4月份围墙砌起来之后,母亲就在那块预留地挖出几垄小小的土堆,在适合下种的清明节种了一些蔬菜。6月份端午我再回家的时候,菜园里长出了空心菜、辣椒、西红柿、茄子,和之前散落着碎砖、泥浆的地面已经是两个模样。对着如此平常的事情,我问了一个近乎缺乏常识的问题:两个月就长了这么多了?
从孩子的懵懂到有意识地去认识,这是我对时间的感知过程。三月里树枝草地在一瞬间都抽出新绿,暑假打着赤脚到处乱跑去抓着知了,秋天爬到树上摘桔子,冬天到了某个时候小卖部又有鞭炮可以买了,到了初中我对四季流转的感知仍然十分鲜明。第一次感觉自己和四季的轮换一致,是小学四年级的深秋的一个下午,母亲正在更换被褥以迎接夜里的凉气,我把摆满玩具的桌子全部收纳到一个塑料篮子里,打开门的时候四点钟的阳光柔和地照在我的脸上,我内心充满了成就感,仿佛自己已经准备好跟随秋天进入冬天的主场。那些时候,每一个今天对我而言都是一个绘声绘色的朋友。

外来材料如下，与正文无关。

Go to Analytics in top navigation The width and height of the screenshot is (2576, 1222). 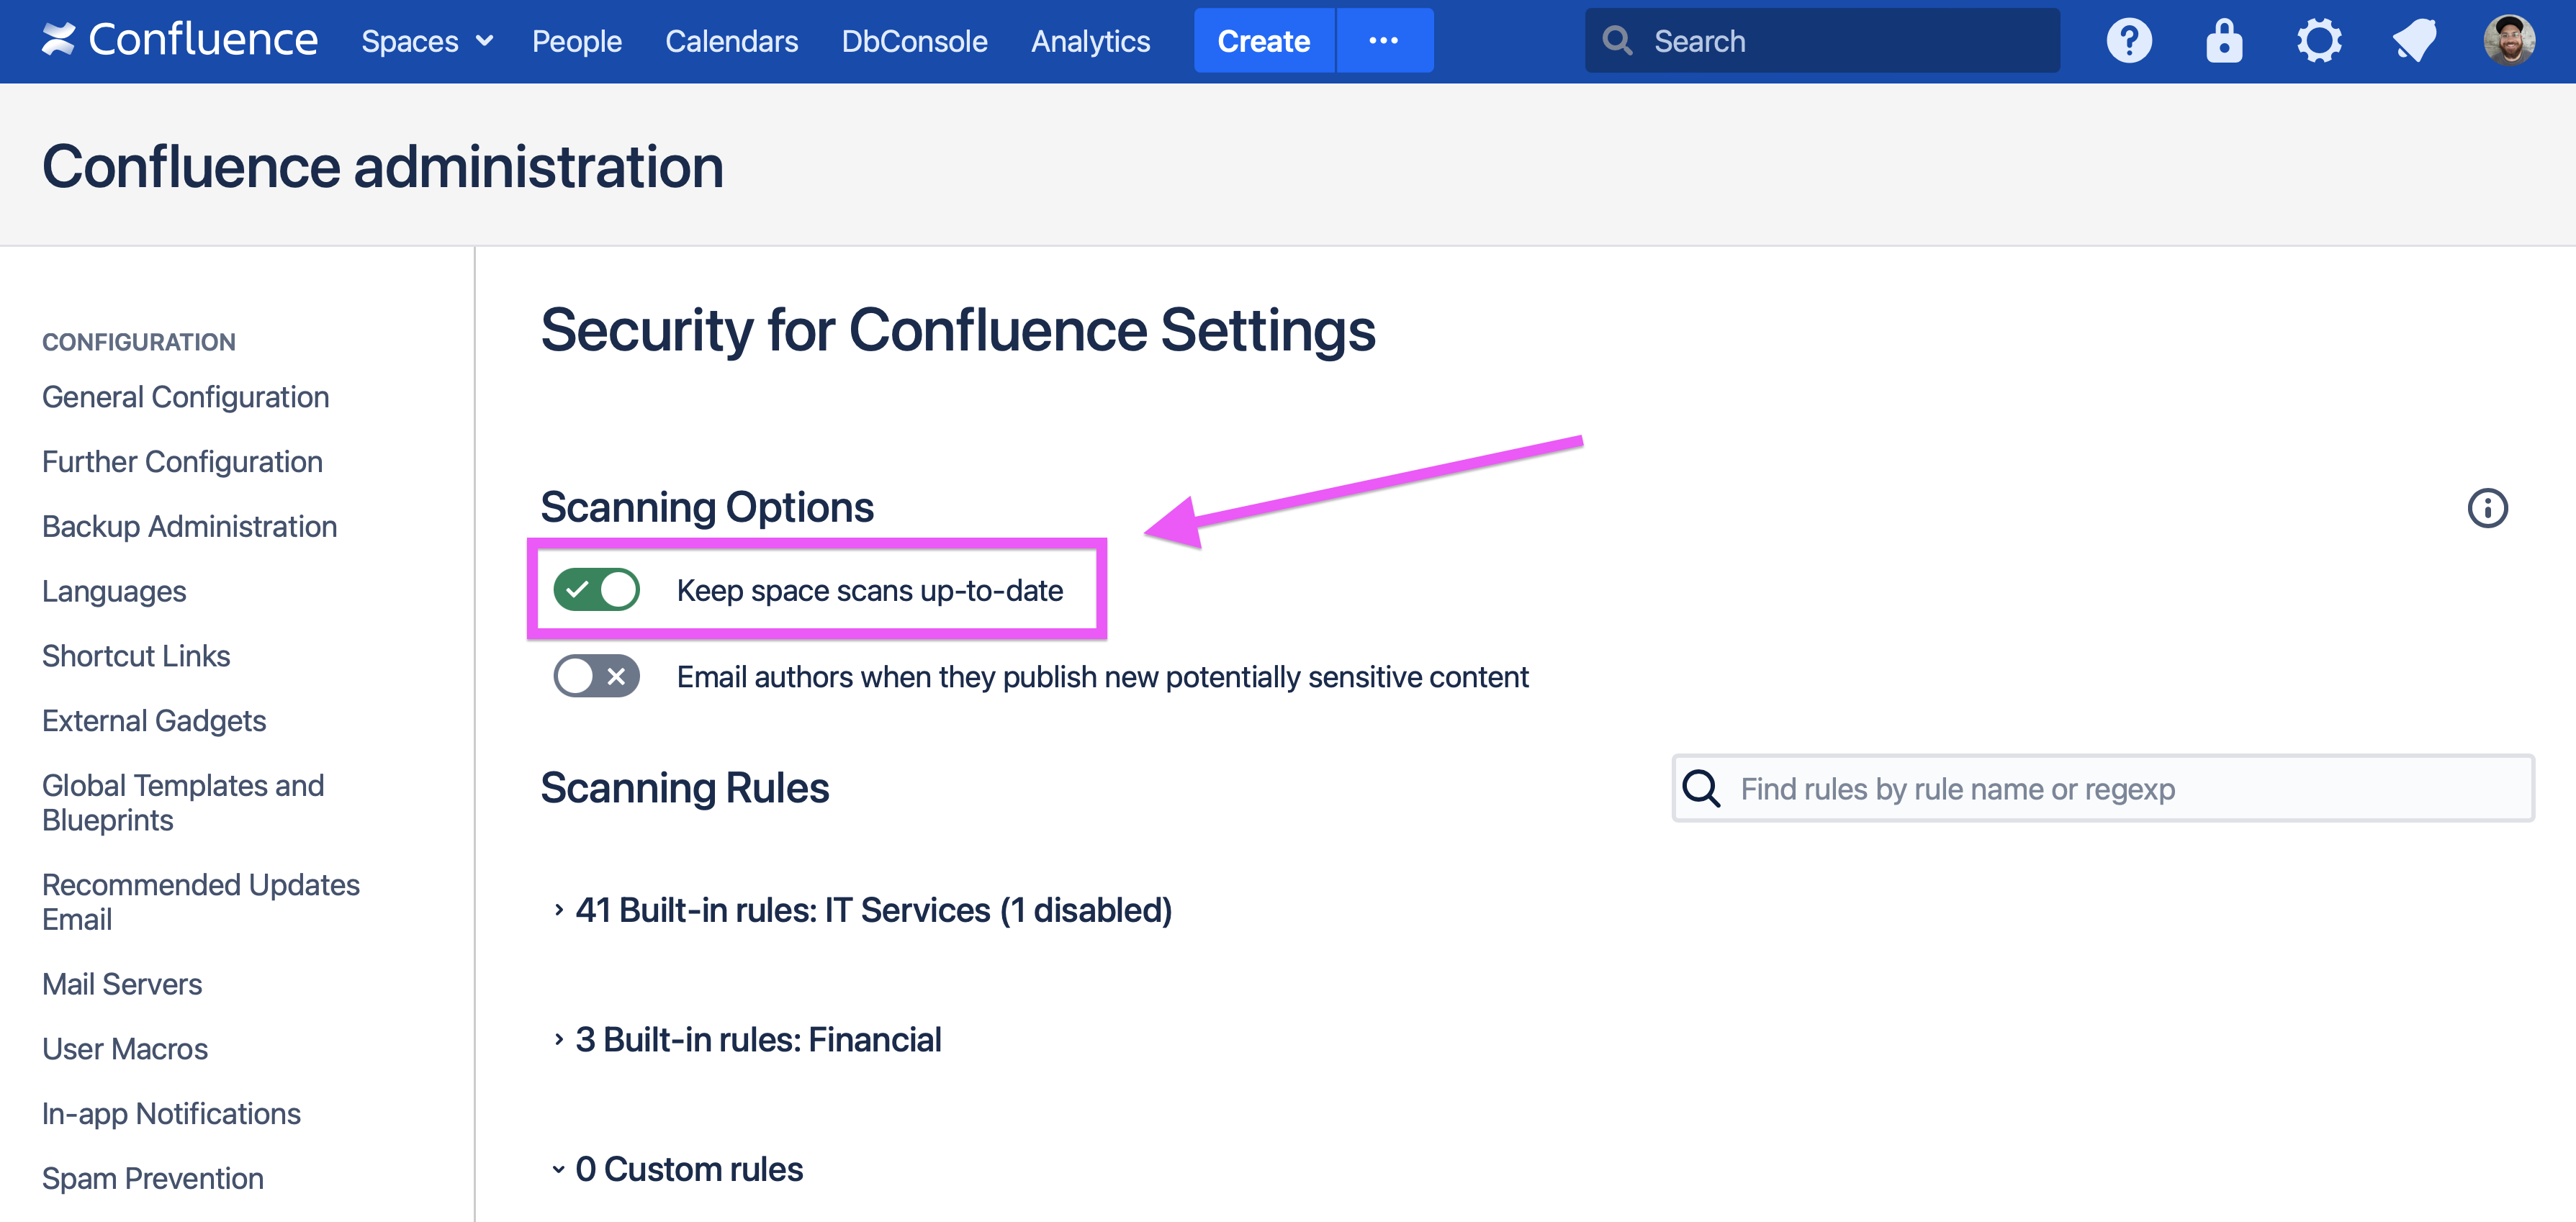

也许和成长有关,岁月在记忆山洞里拐了一个弯,留下一些光后又重新回到原来的空白。不知道从什么时候开始,我对时间前进的感受不再那么生动鲜活。现在的时间对于我而言是“四个数字围着一个冒号循环”的游戏,是一种越用越少的资源,今天之后有明天,今年和去年的区别不过是一个小时前后的差异,至于一段时间里有多少生老病死、物换星移已经很少进入我关注的中心。每天出门,街道上的绿化带的植物永远都是老老实实地保持被打扮的模样,只有我的出租屋的东南方向的建筑终于拆掉了搭了近一年的防护网,露出了高楼的轮廓和窗户的形状,而这些都告诉我这个世界是日复一日的相似。两个月等于一次成熟,这让我感到新奇,好像一个久困在孤岛上的人才发现近处一直有一块广袤的大陆。
奥尔森在《低吟的荒野》的序言中写道,“正是由于我们几乎忘却了过去,所以在我们的内心才有一种不安,一种对现实的急躁”。我想我已经忘记去认真去感知时间了,时间也因此同样把我冷落在一边。今年国庆假期间,我和母亲一起到菜园子去挖红薯,然后播下新的种子,等待11月的收获。母亲和我一前一后走在田垄上,8月种下的晚稻已经长出稻子,散发着淡淡的稻香。盛夏过去,农历八月的溪水已经有些微凉。我们挖完红薯后,母亲开始翻地播种,我蹲在地上看着背着夕阳正在劳作的母亲,然后偷偷用手机拍下了她。
2015年,在和母亲的电话里,她常常会提起菜园的菜、作物的情况:哪些被夏天的台风吹倒了?哪些因为雨水多长势不好?再过多久地里种的玉米就可以吃了?每天她都关注着菜地里的蔬菜的生长,看到时间留下的一点一点鲜活的变化。眼下又到岁末了,母亲的菜地里应该又有可以收获的蔬菜了吧。